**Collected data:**
● ● ● ● ●

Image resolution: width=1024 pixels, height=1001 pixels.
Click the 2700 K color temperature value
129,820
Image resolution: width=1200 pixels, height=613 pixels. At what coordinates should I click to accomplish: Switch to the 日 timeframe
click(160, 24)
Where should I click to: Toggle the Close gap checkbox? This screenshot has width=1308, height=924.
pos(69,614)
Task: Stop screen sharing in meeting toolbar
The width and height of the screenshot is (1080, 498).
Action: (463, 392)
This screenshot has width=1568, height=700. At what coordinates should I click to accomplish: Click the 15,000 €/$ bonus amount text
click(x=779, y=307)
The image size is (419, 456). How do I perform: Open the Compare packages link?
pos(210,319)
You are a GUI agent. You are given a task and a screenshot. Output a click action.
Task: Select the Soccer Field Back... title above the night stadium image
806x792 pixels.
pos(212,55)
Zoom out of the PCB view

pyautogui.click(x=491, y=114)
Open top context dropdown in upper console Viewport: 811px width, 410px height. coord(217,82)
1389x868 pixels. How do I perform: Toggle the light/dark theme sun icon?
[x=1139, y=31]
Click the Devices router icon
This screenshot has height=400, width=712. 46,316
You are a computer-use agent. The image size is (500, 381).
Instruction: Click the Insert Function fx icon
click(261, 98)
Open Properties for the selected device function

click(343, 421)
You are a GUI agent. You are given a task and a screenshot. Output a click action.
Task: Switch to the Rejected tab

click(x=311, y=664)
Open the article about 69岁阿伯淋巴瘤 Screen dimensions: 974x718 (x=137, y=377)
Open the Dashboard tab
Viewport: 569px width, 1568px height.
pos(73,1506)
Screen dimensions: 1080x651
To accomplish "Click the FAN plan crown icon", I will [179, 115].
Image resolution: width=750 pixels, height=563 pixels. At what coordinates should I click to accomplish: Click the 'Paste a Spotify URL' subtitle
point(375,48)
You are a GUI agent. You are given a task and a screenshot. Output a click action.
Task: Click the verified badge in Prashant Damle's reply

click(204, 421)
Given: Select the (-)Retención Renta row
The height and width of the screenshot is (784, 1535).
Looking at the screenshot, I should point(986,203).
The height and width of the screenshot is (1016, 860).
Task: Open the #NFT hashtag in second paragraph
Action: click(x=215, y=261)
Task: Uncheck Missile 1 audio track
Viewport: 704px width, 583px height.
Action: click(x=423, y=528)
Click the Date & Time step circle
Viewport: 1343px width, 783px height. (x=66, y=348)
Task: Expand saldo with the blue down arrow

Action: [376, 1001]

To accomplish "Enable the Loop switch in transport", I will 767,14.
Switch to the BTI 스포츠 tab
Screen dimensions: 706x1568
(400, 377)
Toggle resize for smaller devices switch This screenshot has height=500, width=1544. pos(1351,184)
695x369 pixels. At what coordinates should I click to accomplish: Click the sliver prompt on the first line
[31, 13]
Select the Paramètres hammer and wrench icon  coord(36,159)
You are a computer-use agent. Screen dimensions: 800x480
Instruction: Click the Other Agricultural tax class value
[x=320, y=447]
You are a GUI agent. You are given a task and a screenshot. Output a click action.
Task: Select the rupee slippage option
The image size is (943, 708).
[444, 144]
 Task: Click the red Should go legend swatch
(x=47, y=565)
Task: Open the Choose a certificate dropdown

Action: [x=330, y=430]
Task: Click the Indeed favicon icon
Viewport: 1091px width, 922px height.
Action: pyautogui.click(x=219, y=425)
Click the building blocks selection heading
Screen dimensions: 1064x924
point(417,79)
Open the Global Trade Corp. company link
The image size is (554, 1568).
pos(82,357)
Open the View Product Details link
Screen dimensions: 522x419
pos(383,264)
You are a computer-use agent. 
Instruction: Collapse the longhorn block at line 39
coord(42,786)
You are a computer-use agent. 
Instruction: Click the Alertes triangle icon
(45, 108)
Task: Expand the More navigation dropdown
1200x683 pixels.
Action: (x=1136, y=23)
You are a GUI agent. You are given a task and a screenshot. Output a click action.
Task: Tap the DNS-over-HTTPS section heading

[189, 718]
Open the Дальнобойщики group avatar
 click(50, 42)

● ● ● ● ●

**What is required:** Which lines of the data above contain the string "computer"? Copy each of them.

**Reply to the exercise:**
You are a computer-use agent. The image size is (500, 381).
You are a computer-use agent. Screen dimensions: 800x480
You are a computer-use agent. 
You are a computer-use agent. 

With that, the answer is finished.